If you saw the 2014 film The Monuments Men you already know a little about a key player in the formation of BACC, even if you don't realize it. Remember Frank Stokes, the main character played by the one and only George Clooney? It turns out that George Leslie Stout, one of the founders of the Balboa Art Conservation Center (BACC), was the real-life inspiration behind Clooney’s mustachioed role.
A pioneer in the field of art conservation, Stout was the Director of Technical Research at Harvard’s Fogg Museum and a part-time Conservator at the Isabella Stewart Gardner Museum before helping to establish the American Defense Harvard Group.
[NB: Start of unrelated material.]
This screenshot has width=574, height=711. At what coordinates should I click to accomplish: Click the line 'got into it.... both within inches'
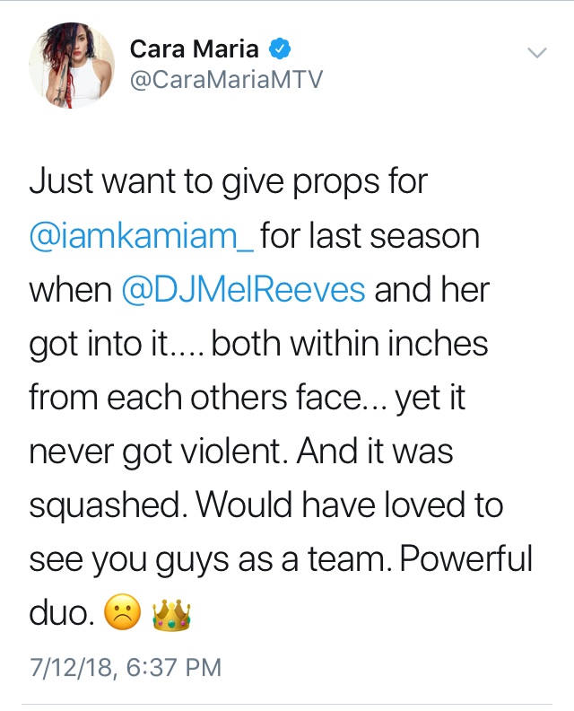point(258,345)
This group was instrumental to the formation of the American Commission for the Protection and Salvage of Artistic and Historic Monuments in War Area. Later known as the Roberts Commission, it was “charged with promoting the preservation of cultural properties in war areas, provided this mission did not interfere with military operations.”
In 1943 Stout enlisted in the U.S. Navy where he was initially charged with testing and developing camouflage paint and techniques for military aircraft. Later he was transferred to the Monuments, Fine Arts and Archives section where he used his professional knowledge to help transport and save precious works of art throughout Europe. Harvard Magazine notes that “When George Stout left Europe in August 1945 after little more than 13 months, he had discovered, analyzed, and packed tens of thousands of pieces of artwork, including 80 truckloads from Altaussee alone.”
After Stout returned to the United States, he resumed his post at Harvard’s Fogg Museum, and later accepted positions as the Director of the Worcester Art Museum in Worcester, Massachusetts in 1947 and as Director of the Isabella Stewart Gardner Museum from 1955 to 1970.
A few years after his retirement from the Gardner, Stout was serving as the visiting director at Timken Museum of Art, where he noticed a growing need to establish a conservation center for the San Diego area’s growing cultural heritage. He teamed up with Henry Gardiner, the director at the time of the San Diego Art Museum, to develop a plan for the center and in 1974 the Balboa Conservation Center was born. A year later the center was incorporated as a private, nonprofit organization and renamed the Balboa Art Conservation Center.